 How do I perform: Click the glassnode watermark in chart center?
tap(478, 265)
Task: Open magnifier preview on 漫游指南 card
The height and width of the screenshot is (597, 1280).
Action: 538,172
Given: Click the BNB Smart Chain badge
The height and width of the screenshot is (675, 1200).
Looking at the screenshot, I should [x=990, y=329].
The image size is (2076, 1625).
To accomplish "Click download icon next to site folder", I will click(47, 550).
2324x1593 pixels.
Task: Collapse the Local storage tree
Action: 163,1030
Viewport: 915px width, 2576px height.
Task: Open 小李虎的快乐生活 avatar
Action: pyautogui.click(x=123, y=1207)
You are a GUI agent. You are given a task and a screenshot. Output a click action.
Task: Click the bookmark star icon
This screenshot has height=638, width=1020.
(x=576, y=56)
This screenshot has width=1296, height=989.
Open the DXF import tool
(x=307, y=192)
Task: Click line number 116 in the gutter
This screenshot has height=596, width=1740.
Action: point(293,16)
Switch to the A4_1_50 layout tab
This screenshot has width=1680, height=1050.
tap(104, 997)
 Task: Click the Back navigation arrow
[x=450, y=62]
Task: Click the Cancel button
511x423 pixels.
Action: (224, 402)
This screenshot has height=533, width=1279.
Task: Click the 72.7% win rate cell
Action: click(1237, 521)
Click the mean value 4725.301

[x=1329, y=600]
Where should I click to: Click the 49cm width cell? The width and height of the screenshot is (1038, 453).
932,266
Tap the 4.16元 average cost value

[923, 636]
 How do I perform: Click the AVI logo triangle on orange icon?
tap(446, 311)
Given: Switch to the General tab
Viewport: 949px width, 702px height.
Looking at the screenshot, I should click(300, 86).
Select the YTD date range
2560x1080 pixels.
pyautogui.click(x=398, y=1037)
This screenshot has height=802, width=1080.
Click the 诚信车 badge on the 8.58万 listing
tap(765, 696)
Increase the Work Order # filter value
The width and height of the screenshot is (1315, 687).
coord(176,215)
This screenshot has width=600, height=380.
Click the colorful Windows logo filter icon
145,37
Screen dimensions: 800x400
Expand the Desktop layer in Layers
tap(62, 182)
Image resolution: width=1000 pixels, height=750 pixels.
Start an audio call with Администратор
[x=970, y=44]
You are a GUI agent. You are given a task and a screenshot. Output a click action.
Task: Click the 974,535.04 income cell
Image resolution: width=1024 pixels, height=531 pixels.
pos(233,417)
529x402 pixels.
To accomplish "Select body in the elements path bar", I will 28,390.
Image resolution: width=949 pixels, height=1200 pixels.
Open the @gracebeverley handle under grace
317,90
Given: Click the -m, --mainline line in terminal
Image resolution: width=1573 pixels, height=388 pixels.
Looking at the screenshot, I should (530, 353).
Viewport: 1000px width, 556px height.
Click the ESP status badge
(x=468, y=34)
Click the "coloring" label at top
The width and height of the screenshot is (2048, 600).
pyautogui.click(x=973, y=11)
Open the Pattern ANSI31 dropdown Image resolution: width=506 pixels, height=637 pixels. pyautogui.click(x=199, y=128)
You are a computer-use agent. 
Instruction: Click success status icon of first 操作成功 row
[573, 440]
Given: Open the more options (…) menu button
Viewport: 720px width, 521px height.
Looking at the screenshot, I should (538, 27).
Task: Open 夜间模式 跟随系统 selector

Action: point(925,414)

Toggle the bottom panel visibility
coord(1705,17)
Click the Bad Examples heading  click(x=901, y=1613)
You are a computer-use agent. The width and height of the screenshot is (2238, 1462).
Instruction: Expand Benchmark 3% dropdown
○ ○ ○ ○ ○
Copy out all of the records above word for word, keeping every line as it appears.

Solved exercise
 How do I perform: Click the glassnode watermark in chart center?
tap(478, 265)
Task: Open magnifier preview on 漫游指南 card
The height and width of the screenshot is (597, 1280).
Action: 538,172
Given: Click the BNB Smart Chain badge
The height and width of the screenshot is (675, 1200).
Looking at the screenshot, I should [x=990, y=329].
The image size is (2076, 1625).
To accomplish "Click download icon next to site folder", I will click(47, 550).
2324x1593 pixels.
Task: Collapse the Local storage tree
Action: 163,1030
Viewport: 915px width, 2576px height.
Task: Open 小李虎的快乐生活 avatar
Action: pyautogui.click(x=123, y=1207)
You are a GUI agent. You are given a task and a screenshot. Output a click action.
Task: Click the bookmark star icon
This screenshot has height=638, width=1020.
(x=576, y=56)
This screenshot has width=1296, height=989.
Open the DXF import tool
(x=307, y=192)
Task: Click line number 116 in the gutter
This screenshot has height=596, width=1740.
Action: point(293,16)
Switch to the A4_1_50 layout tab
This screenshot has width=1680, height=1050.
tap(104, 997)
 Task: Click the Back navigation arrow
[x=450, y=62]
Task: Click the Cancel button
511x423 pixels.
Action: (224, 402)
This screenshot has height=533, width=1279.
Task: Click the 72.7% win rate cell
Action: click(1237, 521)
Click the mean value 4725.301

[x=1329, y=600]
Where should I click to: Click the 49cm width cell? The width and height of the screenshot is (1038, 453).
932,266
Tap the 4.16元 average cost value

[923, 636]
 How do I perform: Click the AVI logo triangle on orange icon?
tap(446, 311)
Given: Switch to the General tab
Viewport: 949px width, 702px height.
Looking at the screenshot, I should click(300, 86).
Select the YTD date range
2560x1080 pixels.
pyautogui.click(x=398, y=1037)
This screenshot has height=802, width=1080.
Click the 诚信车 badge on the 8.58万 listing
tap(765, 696)
Increase the Work Order # filter value
The width and height of the screenshot is (1315, 687).
coord(176,215)
This screenshot has width=600, height=380.
Click the colorful Windows logo filter icon
145,37
Screen dimensions: 800x400
Expand the Desktop layer in Layers
tap(62, 182)
Image resolution: width=1000 pixels, height=750 pixels.
Start an audio call with Администратор
[x=970, y=44]
You are a GUI agent. You are given a task and a screenshot. Output a click action.
Task: Click the 974,535.04 income cell
Image resolution: width=1024 pixels, height=531 pixels.
pos(233,417)
529x402 pixels.
To accomplish "Select body in the elements path bar", I will 28,390.
Image resolution: width=949 pixels, height=1200 pixels.
Open the @gracebeverley handle under grace
317,90
Given: Click the -m, --mainline line in terminal
Image resolution: width=1573 pixels, height=388 pixels.
Looking at the screenshot, I should (530, 353).
Viewport: 1000px width, 556px height.
Click the ESP status badge
(x=468, y=34)
Click the "coloring" label at top
The width and height of the screenshot is (2048, 600).
pyautogui.click(x=973, y=11)
Open the Pattern ANSI31 dropdown Image resolution: width=506 pixels, height=637 pixels. pyautogui.click(x=199, y=128)
You are a computer-use agent. 
Instruction: Click success status icon of first 操作成功 row
[573, 440]
Given: Open the more options (…) menu button
Viewport: 720px width, 521px height.
Looking at the screenshot, I should (538, 27).
Task: Open 夜间模式 跟随系统 selector

Action: point(925,414)

Toggle the bottom panel visibility
coord(1705,17)
Click the Bad Examples heading  click(x=901, y=1613)
You are a computer-use agent. The width and height of the screenshot is (2238, 1462).
Instruction: Expand Benchmark 3% dropdown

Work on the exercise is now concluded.